8 - Arts et lettres à la Martinique au temps de Gauguin

« Les indigènes offrent le pittoresque le plus infini que nous puissions désirer. Il y a à observer et produire dans une voie absolument inexploitée pour plusieurs existences d’artistes » (lettre de Laval à Puigaudeau, juin 1887)

Tout proche de la capitale culturelle qu’était Saint-Pierre, Gauguin s’est informé des ressources pour les artistes : « le lycée de Saint-Pierre a un professeur de dessin payé 400F par mois pour le matin seulement, mais il est étranger. Il y a-t’il des gens qui ont de la veine… ».
Il s’agit de Pedro Lovera, peintre vénézuélien, qui succède à Victor Fulconis au lycée et au pensionnat colonial, fin 1887. Il y reste jusqu’en décembre 1888 et reçoit des commandes de portraits de la bourgeoisie pierrotine et foyalaise.

Victor Fulconis
Le sculpteur et peintre Fulconis, qui venait de quitter la Martinique à l’arrivée de Gauguin, a laissé une série de croquis au crayon et à l’aquarelle représentant principalement les ouvrières, servantes et blanchisseuses, qu’il observait à proximité de la rivière du Fort.

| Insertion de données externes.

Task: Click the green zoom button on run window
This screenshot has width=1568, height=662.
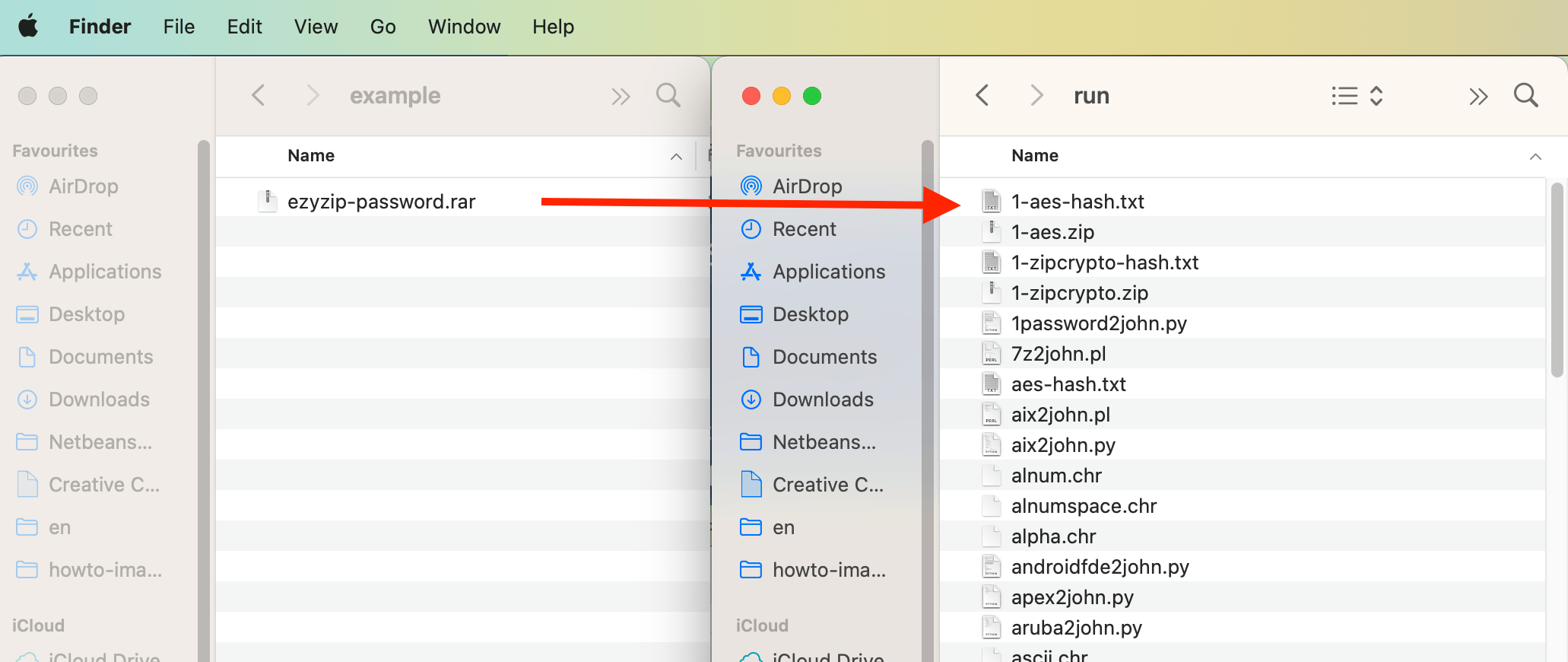Action: 812,96
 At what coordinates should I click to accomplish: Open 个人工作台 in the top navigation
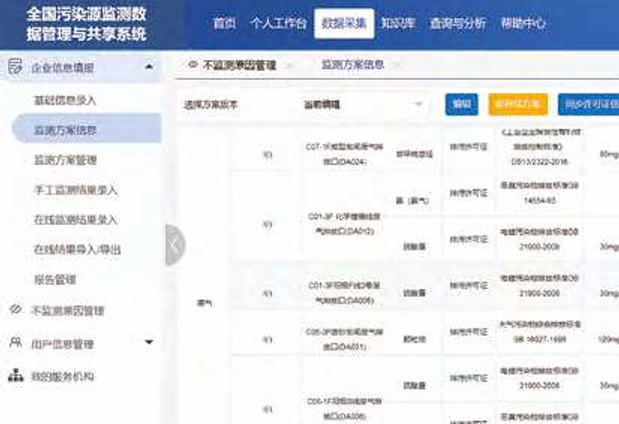click(x=278, y=24)
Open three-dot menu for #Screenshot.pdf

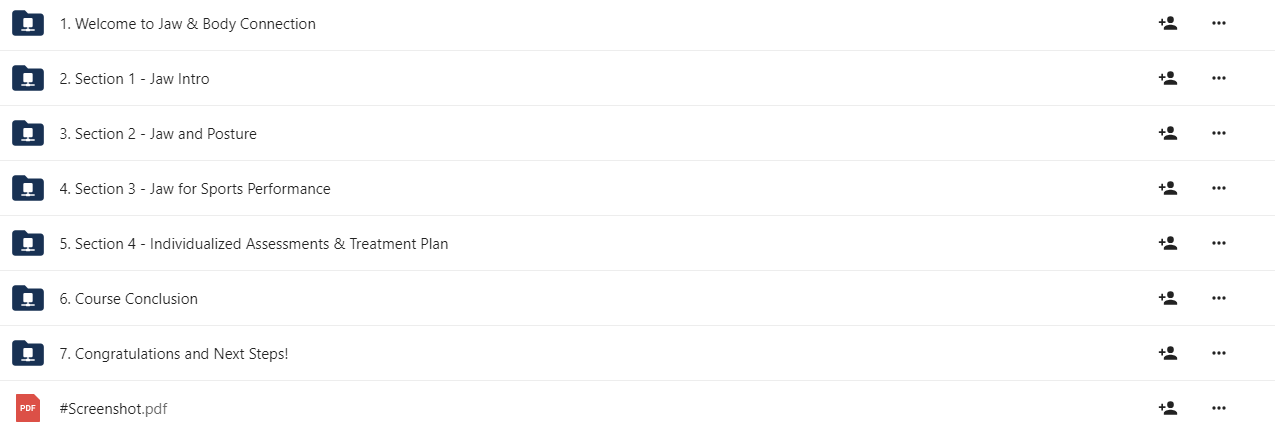(1218, 408)
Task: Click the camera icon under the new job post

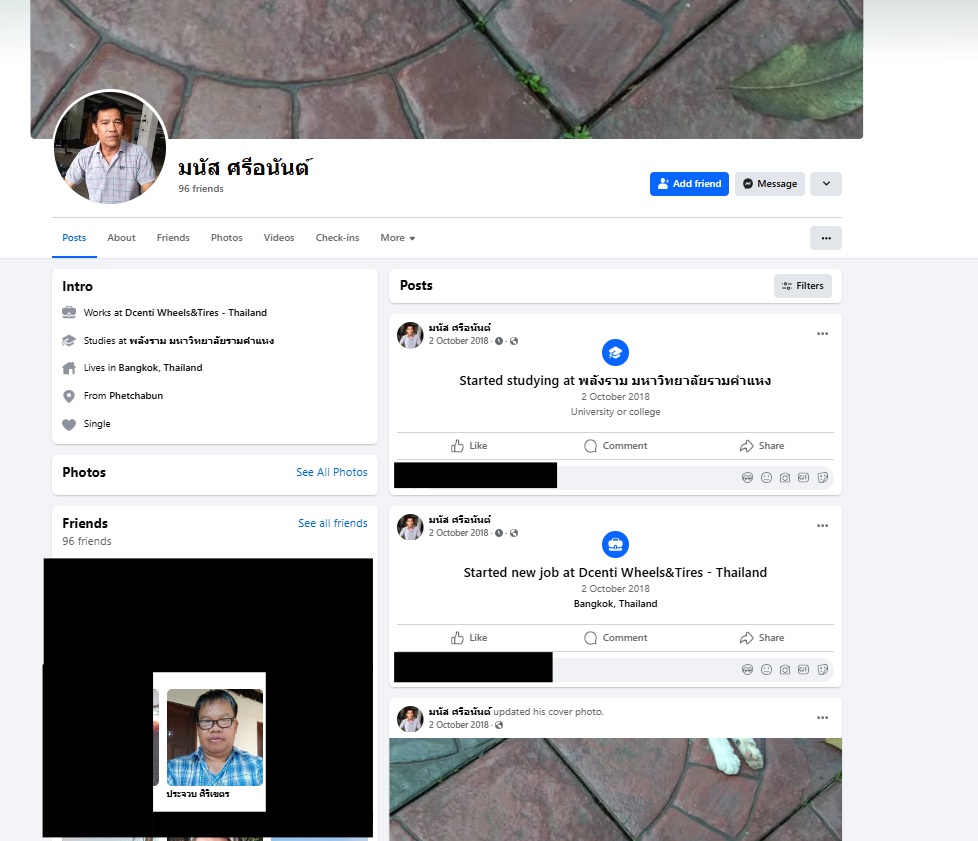Action: pos(785,670)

Après un premier séjour de 1883 à 1887, il revient avec sa famille en Martinique de 1890 à 1894, réalisant, lui, le projet que Gauguin expose à sa femme, avant leur rupture définitive.

Les prédécesseurs créoles
La Martinique a porté quelques artistes dont les œuvres nous sont connues dans la deuxième moitié du XIXe siècle : ainsi Jean-Michel Cazabon, né en 1813 à Trinidad de parents martiniquais et établi à Saint-Pierre de 1862 à 1870 ; Evremond de Bérard, qui grava pour la presse des scènes et événements principaux du Second Empire. Ces artistes restent dans la convention artistique de leur époque.

Hearn - Gauguin
Mais le parallèle le plus intéressant à souligner avec Gauguin est l’œuvre littéraire de l’américain Lafcadio Hearn, qui séjourne en Martinique en même temps que le peintre. Comme Gauguin, Hearn est un admirateur de Loti, sur lequel il a écrit. Il fréquente la famille Depaz qui possède une habitation au Morne d’Orange, à proximité d’un site où Gauguin a peint. Sans doute en raison de son état de santé, Gauguin s’en tient essentiellement à ses perceptions immédiates, visuelles et auditives, tandis qu’Hearn est plus ethnographique, cherchant à compiler ses observations avec des lectures et des informations qui lui sont rapportées dans ses Esquisses martiniquaises.